Forensic postmortem computed tomography: volumetric measurement of the heart and liver

Forensic Science, Medicine and Pathology, Springer Nature, ISSN 1556-2891

Volume 12, 4, 2016

DOI:10.1007/s12024-016-9810-0, Dimensions: pub.1035128175, PMID: 27677633,



  1. (1) University of Copenhagen, grid.5254.6, KU






PURPOSE: The purpose of this study was to investigate the utility of postmortem computed tomography (PMCT) images in estimating organ sizes and to examine the use of the cardiothoracic ratio (CTR). METHODS: We included 45 individuals (19 females), who underwent a medico-legal autopsy. Using the computer software program Mimics®, we determined in situ heart and liver volumes derived from linear measurements (width, height and depth) on a whole body PMCT-scan, and compared the volumes with ex vivo volumes derived by CT-scan of the eviscerated heart and liver. The ex vivo volumes were also compared with the organ weights. Further, we compared the CTR with the ex vivo heart volume and a heart weight-ratio (HWR). Intra- and inter-observer analyses were performed. RESULTS: We found no correlation between the in situ and ex vivo volumes of the heart and liver. However, a highly significant correlation was found between the ex vivo volumes and weights of the heart and liver. No correlations between CTR and the ex vivo heart volume nor with HWR was found.

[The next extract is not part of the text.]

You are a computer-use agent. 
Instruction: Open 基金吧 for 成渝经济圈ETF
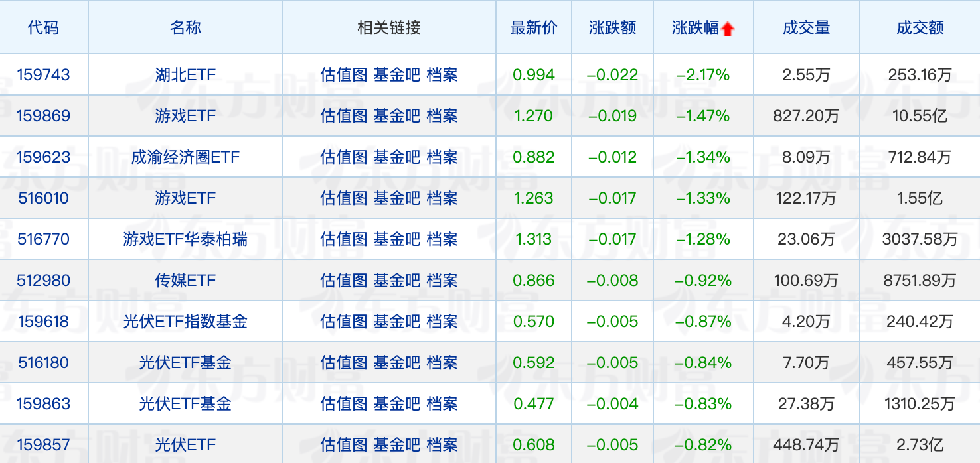click(396, 157)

Concerning cardiomegaly, we found no agreement between the CTR and HWR. The intra- and inter-observer analyses showed no significant differences. CONCLUSIONS: Noninvasive in situ PMCT methods for organ measuring, as performed in this study, are not useful tools in forensic pathology. The best method to estimate organ volume is a CT-scan of the eviscerated organ. PMCT-determined CTR seems to be useless for ascertaining cardiomegaly, as it neither correlated with the ex vivo heart volume nor with the HWR.